*** EXTRACTED DATA ***
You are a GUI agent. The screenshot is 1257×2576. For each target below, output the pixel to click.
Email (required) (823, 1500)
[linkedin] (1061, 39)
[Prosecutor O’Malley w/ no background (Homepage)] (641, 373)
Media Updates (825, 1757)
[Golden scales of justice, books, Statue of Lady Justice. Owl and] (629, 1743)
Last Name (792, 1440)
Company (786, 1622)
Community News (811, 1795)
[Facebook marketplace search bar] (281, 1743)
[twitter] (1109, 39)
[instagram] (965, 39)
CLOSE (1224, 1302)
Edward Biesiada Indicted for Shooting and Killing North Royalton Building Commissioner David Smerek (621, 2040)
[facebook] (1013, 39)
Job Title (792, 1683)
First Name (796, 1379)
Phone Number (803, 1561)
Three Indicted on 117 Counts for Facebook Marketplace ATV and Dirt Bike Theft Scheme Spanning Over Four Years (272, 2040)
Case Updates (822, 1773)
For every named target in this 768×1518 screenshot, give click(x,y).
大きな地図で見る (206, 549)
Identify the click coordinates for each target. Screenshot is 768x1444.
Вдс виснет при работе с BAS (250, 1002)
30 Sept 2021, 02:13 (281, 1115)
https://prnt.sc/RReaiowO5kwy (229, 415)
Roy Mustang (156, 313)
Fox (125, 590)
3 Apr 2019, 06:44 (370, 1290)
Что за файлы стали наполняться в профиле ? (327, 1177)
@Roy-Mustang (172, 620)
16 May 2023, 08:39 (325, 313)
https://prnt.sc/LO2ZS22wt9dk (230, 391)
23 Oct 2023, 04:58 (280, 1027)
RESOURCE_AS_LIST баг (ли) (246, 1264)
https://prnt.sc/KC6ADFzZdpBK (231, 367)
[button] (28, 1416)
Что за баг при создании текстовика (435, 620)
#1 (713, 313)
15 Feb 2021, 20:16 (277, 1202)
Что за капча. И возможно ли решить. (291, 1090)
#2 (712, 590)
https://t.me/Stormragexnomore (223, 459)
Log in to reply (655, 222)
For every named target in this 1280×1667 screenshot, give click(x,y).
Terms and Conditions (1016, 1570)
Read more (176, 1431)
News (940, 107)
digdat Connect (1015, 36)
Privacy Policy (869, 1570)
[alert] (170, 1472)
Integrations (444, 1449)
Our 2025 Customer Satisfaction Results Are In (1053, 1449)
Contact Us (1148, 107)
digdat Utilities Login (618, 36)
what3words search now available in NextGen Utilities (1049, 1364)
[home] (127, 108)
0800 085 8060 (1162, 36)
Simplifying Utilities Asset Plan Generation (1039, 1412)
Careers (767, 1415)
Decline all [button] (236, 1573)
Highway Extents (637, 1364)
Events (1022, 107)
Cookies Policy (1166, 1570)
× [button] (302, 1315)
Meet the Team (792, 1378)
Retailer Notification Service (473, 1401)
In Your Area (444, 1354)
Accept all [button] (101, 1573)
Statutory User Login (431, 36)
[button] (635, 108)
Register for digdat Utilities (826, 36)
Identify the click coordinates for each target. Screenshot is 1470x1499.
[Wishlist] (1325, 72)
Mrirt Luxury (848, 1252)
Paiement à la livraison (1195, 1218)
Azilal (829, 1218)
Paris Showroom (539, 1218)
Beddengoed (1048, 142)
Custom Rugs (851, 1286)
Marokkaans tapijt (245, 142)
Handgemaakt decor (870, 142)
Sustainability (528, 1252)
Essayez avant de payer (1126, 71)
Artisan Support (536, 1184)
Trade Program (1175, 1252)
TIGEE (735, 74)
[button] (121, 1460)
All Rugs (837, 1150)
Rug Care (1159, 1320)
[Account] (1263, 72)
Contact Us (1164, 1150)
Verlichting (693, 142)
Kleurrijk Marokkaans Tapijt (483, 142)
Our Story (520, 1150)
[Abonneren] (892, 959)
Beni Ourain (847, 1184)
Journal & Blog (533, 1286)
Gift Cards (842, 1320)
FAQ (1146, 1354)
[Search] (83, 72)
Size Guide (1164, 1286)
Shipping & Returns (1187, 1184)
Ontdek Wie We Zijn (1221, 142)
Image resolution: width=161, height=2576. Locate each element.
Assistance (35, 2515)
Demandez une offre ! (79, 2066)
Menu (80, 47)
***
For each entry above, please make an exact copy.

You are a GUI agent. The screenshot is 1257×2576. For each target below, output the pixel to click.
Email (required) (823, 1500)
[linkedin] (1061, 39)
[Prosecutor O’Malley w/ no background (Homepage)] (641, 373)
Media Updates (825, 1757)
[Golden scales of justice, books, Statue of Lady Justice. Owl and] (629, 1743)
Last Name (792, 1440)
Company (786, 1622)
Community News (811, 1795)
[Facebook marketplace search bar] (281, 1743)
[twitter] (1109, 39)
[instagram] (965, 39)
CLOSE (1224, 1302)
Edward Biesiada Indicted for Shooting and Killing North Royalton Building Commissioner David Smerek (621, 2040)
[facebook] (1013, 39)
Job Title (792, 1683)
First Name (796, 1379)
Phone Number (803, 1561)
Three Indicted on 117 Counts for Facebook Marketplace ATV and Dirt Bike Theft Scheme Spanning Over Four Years (272, 2040)
Case Updates (822, 1773)
For every named target in this 768×1518 screenshot, give click(x,y).
大きな地図で見る (206, 549)
Identify the click coordinates for each target. Screenshot is 768x1444.
Вдс виснет при работе с BAS (250, 1002)
30 Sept 2021, 02:13 (281, 1115)
https://prnt.sc/RReaiowO5kwy (229, 415)
Roy Mustang (156, 313)
Fox (125, 590)
3 Apr 2019, 06:44 (370, 1290)
Что за файлы стали наполняться в профиле ? (327, 1177)
@Roy-Mustang (172, 620)
16 May 2023, 08:39 (325, 313)
https://prnt.sc/LO2ZS22wt9dk (230, 391)
23 Oct 2023, 04:58 (280, 1027)
RESOURCE_AS_LIST баг (ли) (246, 1264)
https://prnt.sc/KC6ADFzZdpBK (231, 367)
[button] (28, 1416)
Что за баг при создании текстовика (435, 620)
#1 (713, 313)
15 Feb 2021, 20:16 (277, 1202)
Что за капча. И возможно ли решить. (291, 1090)
#2 (712, 590)
https://t.me/Stormragexnomore (223, 459)
Log in to reply (655, 222)
For every named target in this 1280×1667 screenshot, give click(x,y).
Terms and Conditions (1016, 1570)
Read more (176, 1431)
News (940, 107)
digdat Connect (1015, 36)
Privacy Policy (869, 1570)
[alert] (170, 1472)
Integrations (444, 1449)
Our 2025 Customer Satisfaction Results Are In (1053, 1449)
Contact Us (1148, 107)
digdat Utilities Login (618, 36)
what3words search now available in NextGen Utilities (1049, 1364)
[home] (127, 108)
0800 085 8060 (1162, 36)
Simplifying Utilities Asset Plan Generation (1039, 1412)
Careers (767, 1415)
Decline all [button] (236, 1573)
Highway Extents (637, 1364)
Events (1022, 107)
Cookies Policy (1166, 1570)
× [button] (302, 1315)
Meet the Team (792, 1378)
Retailer Notification Service (473, 1401)
In Your Area (444, 1354)
Accept all [button] (101, 1573)
Statutory User Login (431, 36)
[button] (635, 108)
Register for digdat Utilities (826, 36)
Identify the click coordinates for each target. Screenshot is 1470x1499.
[Wishlist] (1325, 72)
Mrirt Luxury (848, 1252)
Paiement à la livraison (1195, 1218)
Azilal (829, 1218)
Paris Showroom (539, 1218)
Beddengoed (1048, 142)
Custom Rugs (851, 1286)
Marokkaans tapijt (245, 142)
Handgemaakt decor (870, 142)
Sustainability (528, 1252)
Essayez avant de payer (1126, 71)
Artisan Support (536, 1184)
Trade Program (1175, 1252)
TIGEE (735, 74)
[button] (121, 1460)
All Rugs (837, 1150)
Rug Care (1159, 1320)
[Account] (1263, 72)
Contact Us (1164, 1150)
Verlichting (693, 142)
Kleurrijk Marokkaans Tapijt (483, 142)
Our Story (520, 1150)
[Abonneren] (892, 959)
Beni Ourain (847, 1184)
Journal & Blog (533, 1286)
Gift Cards (842, 1320)
FAQ (1146, 1354)
[Search] (83, 72)
Size Guide (1164, 1286)
Shipping & Returns (1187, 1184)
Ontdek Wie We Zijn (1221, 142)
Image resolution: width=161, height=2576. Locate each element.
Assistance (35, 2515)
Demandez une offre ! (79, 2066)
Menu (80, 47)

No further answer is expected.